BMW: Most sales growth now electric as ‘tipping point’ for combustion engine passes
BMW is generating most of its sales growth from electric cars as opposed to traditional combustion engine vehicles, according to its chief financial officer.
“The tipping point for the combustion engine is already there,” CFO Walter Mertl said in a media roundtable, adding that he believed it was reached by the carmaker last year.
Mertl forecasts the “current sales plateau for combustion cars will continue and then fall slightly”, as looming restrictions on the sale of new petrol and diesel vehicles come into force.
The executive’s comments, first reported by Reuters, come as European automakers increasingly prioritise EV sales growth ahead of two 2035 bans on fossil fuel-guzzling cars in the UK and on the continent.
However, some have cautioned that the outright approach may not be the most economically efficient means of hitting green goals while keeping production high.
BMW has previously warned that policymakers should instead focus on incremental targets to keep choice open for its customers, as electric vehicles are typically more expensive.
In an interview with City A.M. in October, Seat and Cupra’s chief executive Wayne Griffiths argued a more “pragmatic” approach would be incentivising electric car adoption and improving the continent’s poor charging infrastructure.

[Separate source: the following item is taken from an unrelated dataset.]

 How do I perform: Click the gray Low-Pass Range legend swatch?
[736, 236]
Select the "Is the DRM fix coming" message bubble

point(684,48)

Some 15 per cent of BMW’s sales were all-electric last year and it has a goal of raising that to a third by 2026.
But Mertl said the Munich-based carmaker’s margins for combustion engine and all-electric cars wouldn’t reach parity before 2026, due to the higher costs associated with new battery technologies.
He added the carmaker would keep its pledge to sell three million vehicles by 2030 with an 8-10 per cent margin in its automotive segment.